Was sind aufstockende Bürgergeld-Leistungen?

Etwa ein Drittel der Bürgergeldempfänger ist nicht arbeitslos. Viele üben einen Mini- oder Midijob aus oder arbeiten nur zum Mindestlohn.

In der öffentlichen Diskussion werden diese erwerbstätigen Leistungsbezieher als “Aufstocker” bezeichnet. Die Betroffenen haben deshalb einen Anspruch auf Bürgergeld, weil ihr Einkommen entweder nur in etwa an der Bedarfsgrenze des SGB II oder sogar darunter liegt.

Wer also mit seinem Einkommen kaum bzw, nicht auskommt, sollte einen Antrag auf Bürgergeld stellen. Wird der Antrag bewilligt, zahlt das Jobcenter monatlich einen Aufstockungsbetrag.

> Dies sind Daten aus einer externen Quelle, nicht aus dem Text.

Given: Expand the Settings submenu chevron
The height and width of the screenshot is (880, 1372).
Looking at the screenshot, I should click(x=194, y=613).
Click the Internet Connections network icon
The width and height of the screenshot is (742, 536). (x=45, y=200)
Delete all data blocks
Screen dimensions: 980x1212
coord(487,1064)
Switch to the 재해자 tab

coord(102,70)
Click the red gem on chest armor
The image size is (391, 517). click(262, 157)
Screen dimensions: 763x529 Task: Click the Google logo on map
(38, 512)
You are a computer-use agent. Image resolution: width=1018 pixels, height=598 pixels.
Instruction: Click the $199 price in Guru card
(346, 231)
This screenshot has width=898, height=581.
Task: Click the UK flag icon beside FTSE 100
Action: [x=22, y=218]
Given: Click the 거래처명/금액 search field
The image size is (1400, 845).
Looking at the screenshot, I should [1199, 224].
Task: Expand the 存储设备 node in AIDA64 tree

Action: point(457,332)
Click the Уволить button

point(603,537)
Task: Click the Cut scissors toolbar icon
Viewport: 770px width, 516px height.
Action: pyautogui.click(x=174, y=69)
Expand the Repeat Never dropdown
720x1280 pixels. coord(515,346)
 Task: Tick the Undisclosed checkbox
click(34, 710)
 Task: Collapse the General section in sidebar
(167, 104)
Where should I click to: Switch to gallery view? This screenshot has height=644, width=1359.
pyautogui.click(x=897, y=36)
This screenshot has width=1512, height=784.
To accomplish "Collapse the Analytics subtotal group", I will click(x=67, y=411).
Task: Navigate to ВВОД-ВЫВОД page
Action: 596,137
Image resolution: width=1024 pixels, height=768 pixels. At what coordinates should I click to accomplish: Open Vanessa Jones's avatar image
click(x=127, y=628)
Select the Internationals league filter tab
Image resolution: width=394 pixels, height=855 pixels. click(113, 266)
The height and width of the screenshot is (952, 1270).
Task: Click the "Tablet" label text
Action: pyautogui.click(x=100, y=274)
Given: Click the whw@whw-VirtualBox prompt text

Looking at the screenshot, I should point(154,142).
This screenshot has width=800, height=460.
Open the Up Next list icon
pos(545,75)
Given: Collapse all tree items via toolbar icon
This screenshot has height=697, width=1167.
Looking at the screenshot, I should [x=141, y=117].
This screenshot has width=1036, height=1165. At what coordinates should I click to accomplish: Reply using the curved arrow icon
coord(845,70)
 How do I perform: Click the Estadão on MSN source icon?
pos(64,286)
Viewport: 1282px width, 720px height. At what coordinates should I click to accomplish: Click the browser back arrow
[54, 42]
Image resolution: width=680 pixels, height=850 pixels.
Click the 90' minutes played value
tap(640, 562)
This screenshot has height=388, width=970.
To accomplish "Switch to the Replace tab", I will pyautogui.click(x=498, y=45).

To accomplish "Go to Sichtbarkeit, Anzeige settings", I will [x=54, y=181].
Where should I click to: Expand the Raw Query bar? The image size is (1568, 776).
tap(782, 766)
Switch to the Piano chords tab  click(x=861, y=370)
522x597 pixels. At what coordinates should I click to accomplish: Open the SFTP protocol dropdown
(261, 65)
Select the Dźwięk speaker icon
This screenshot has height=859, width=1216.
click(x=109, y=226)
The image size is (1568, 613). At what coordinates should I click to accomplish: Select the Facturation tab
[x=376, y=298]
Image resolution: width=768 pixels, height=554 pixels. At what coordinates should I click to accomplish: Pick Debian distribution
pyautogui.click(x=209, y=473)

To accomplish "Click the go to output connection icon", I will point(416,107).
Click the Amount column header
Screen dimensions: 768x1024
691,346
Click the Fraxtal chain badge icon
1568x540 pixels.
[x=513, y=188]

Wer kann einen aufstockenden Bürgergeld Antrag stellen?

Alle erwerbstätigen Geringverdiener, aber auch Selbstständige und Beschäftigte in Kurzarbeit können einen Antrag auf aufstockendes Bürgergeld stellen, wenn ein entsprechender Bedarf festgestellt wurde. Denn oft reicht das Einkommen zwar für den eigenen Lebensunterhalt, nicht aber für den der ganzen Familie. Dann wird der Bedarf einer so genannten Bedarfsgemeinschaft berechnet. Dabei wird das gesamte Einkommen der Bedarfsgemeinschaft berücksichtigt.

Welches Einkommen muss in dem Bürgergeldantrag angegeben werden?

Welches Einkommen muss bei einem Antrag angegeben werden, sofern daraus ein Einkommen erzielt wird?

  • Lohn- und Gehalt
  • Kurarbeitergeld
  • Arbeitslosengeld
  • Elterngeld
  • Unterhaltszahlungen
  • Einkommen aus Minijobs und Midijobs
  • Gewinne aus der Selbstständigkeit
  • Erwerbsunfähigkeitsrente bei befristeter teilweiser Erwerbsunfähigkeit

Wer in Kurzarbeit ist, hat immer einen Bürgergeld-Anspruch?

Achtung: Der Bezug von Kurzarbeitergeld führt nicht automatisch dazu, dass auch Bürgergeld beantragt werden kann. Es kommt darauf an, ob das Kurzarbeitergeld die Kosten der Unterkunft (plus Heizung), den Bedarf nach den Regelsätzen und eventuelle Mehrbedarfe deckt. Errechnet das Jobcenter, dass das Kurzarbeitergeld zur Deckung des Bedarfs ausreicht, wird der Antrag auf Bürgergeld abgelehnt.

Wird der Existenzgründungszuschuss angerechnet?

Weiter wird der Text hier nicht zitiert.